[Problems and tasks]
(a) From the review below, copy the passage between "Le Soir May" and "without being uptight.", inclusive, word for word.
(b) Summarize the review below in two sentences.

[Document extract]
────────────────────────────────────────

Le Soir May 25, 1998

Photo by Clemens Scharre

Cab LegsPress

An Unstoppable Eros-Water Romance (English Translation)

“Cab Legs” at the KunstenFESTIVALdesArts

by Laurent Ancion

Linda Callaway is a pianist and singer. John Biltmore is a doctor. She loves him. He wants her. Alas, their love is impossible: Mr. Callaway doesn’t want his daughter kicking around with an inconstant man. What’s more, Linda is inhibited and John’s a brawler . . . What a superb scenario for a photo novel! With New York’s Elevator Repair Service, this rosewater plot will fizz into laughing intoxication . . . “Cab Legs” is a bit Tristan-Tzara-meets-Victor-Fleming, a Dada version of “Gone With The Wind”. On the stage of Theatre 140 — via the KunstenFESTIVALdesArts — unfolds irrefutable proof that you can innovate without being uptight.

In fact, it all starts with a wild dance, full of shaking moves like a milkshake. “Cab Legs” means “Cab’s legs”: the star jazzman Cab Calloway is never far away, with his white smoking jacket and his dandy airs. He will even make a (re)appearance. But “Cab Legs” is also “taxi legs”: a delirious idea that sets the tone for the drama . . .

────────────────────────────────────────

[Data excerpts]
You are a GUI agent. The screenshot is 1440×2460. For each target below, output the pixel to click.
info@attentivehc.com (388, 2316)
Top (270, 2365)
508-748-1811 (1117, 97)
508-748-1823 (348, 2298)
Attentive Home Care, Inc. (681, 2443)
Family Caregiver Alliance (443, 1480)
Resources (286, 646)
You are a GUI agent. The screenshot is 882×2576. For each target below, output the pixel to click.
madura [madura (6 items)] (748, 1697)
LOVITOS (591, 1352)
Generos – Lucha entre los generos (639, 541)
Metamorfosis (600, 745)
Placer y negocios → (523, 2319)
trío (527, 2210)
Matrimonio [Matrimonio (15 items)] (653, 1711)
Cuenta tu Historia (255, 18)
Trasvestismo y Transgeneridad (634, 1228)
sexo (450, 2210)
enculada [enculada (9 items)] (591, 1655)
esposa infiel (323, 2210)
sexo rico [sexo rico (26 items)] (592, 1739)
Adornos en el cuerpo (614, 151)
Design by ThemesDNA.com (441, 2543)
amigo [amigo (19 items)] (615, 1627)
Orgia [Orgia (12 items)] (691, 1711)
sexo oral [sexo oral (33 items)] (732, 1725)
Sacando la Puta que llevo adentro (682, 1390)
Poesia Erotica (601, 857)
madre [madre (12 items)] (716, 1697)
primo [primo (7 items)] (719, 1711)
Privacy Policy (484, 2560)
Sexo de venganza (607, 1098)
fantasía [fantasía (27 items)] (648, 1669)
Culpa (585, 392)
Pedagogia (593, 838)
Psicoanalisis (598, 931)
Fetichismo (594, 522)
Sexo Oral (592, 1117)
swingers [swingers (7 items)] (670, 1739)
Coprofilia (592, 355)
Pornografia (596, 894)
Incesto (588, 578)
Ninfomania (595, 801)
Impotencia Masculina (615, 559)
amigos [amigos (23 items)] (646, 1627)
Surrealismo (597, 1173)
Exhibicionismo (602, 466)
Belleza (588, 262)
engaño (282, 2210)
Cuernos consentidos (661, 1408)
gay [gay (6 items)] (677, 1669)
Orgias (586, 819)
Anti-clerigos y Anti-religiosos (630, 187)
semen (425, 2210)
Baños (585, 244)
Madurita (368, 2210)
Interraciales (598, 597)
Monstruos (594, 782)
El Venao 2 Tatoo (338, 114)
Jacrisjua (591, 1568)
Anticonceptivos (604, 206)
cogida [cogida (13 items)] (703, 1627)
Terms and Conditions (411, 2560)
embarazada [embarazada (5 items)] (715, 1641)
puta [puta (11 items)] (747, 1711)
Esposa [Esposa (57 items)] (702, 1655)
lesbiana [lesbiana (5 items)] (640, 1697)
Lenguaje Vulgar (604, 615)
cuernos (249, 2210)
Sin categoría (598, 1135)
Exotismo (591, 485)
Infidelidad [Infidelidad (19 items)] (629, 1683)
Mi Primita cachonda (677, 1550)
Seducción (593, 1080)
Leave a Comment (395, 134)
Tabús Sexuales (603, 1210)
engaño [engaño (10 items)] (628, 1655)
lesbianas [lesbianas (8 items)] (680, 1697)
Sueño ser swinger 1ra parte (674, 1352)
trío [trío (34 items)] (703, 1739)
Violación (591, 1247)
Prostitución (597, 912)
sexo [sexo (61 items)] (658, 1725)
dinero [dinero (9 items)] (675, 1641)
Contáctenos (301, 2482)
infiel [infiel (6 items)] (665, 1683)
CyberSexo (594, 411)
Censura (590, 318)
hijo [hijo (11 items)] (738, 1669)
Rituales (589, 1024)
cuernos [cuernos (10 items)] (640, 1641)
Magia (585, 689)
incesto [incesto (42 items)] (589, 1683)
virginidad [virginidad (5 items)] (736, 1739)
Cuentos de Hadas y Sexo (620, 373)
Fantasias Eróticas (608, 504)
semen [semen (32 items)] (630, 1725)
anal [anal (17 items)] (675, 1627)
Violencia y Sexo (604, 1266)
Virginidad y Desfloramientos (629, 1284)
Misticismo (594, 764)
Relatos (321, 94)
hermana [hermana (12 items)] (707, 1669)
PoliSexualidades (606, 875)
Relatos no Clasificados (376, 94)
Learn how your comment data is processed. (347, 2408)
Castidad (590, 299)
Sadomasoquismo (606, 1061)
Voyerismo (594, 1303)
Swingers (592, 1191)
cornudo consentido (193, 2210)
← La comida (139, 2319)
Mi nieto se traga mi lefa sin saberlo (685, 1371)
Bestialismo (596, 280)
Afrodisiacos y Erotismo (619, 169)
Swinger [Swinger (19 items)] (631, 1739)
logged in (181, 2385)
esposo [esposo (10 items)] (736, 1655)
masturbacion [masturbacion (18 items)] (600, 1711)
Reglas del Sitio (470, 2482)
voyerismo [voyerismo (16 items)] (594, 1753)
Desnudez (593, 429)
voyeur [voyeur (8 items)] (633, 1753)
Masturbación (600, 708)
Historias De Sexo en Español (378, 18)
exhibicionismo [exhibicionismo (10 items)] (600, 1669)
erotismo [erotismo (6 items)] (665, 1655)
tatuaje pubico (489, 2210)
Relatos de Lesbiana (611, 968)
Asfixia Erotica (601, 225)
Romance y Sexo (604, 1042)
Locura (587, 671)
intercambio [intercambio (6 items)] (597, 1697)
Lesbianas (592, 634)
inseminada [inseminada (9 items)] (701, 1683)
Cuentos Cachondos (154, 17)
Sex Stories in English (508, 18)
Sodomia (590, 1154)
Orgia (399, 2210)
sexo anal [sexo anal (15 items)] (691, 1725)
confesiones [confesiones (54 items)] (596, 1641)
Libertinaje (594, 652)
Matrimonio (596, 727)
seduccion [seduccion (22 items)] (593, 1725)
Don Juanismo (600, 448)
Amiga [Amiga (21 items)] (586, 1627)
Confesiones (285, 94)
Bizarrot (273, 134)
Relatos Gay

────────────────────────────────────────

[Responses in order]
(a)
Le Soir May 25, 1998

Photo by Clemens Scharre

Cab LegsPress

An Unstoppable Eros-Water Romance (English Translation)

“Cab Legs” at the KunstenFESTIVALdesArts

by Laurent Ancion

Linda Callaway is a pianist and singer. John Biltmore is a doctor. She loves him. He wants her. Alas, their love is impossible: Mr. Callaway doesn’t want his daughter kicking around with an inconstant man. What’s more, Linda is inhibited and John’s a brawler . . . What a superb scenario for a photo novel! With New York’s Elevator Repair Service, this rosewater plot will fizz into laughing intoxication . . . “Cab Legs” is a bit Tristan-Tzara-meets-Victor-Fleming, a Dada version of “Gone With The Wind”. On the stage of Theatre 140 — via the KunstenFESTIVALdesArts — unfolds irrefutable proof that you can innovate without being uptight.

(b) The review covers "Cab Legs," staged by New York's Elevator Repair Service at Theatre 140 through the KunstenFESTIVALdesArts, whose plot concerns pianist and singer Linda Callaway and doctor John Biltmore, a couple kept apart by her father. It calls the show a Dada version of "Gone With The Wind" that opens with a wild dance, and it explains that the title means both "Cab's legs," after jazzman Cab Calloway, and "taxi legs."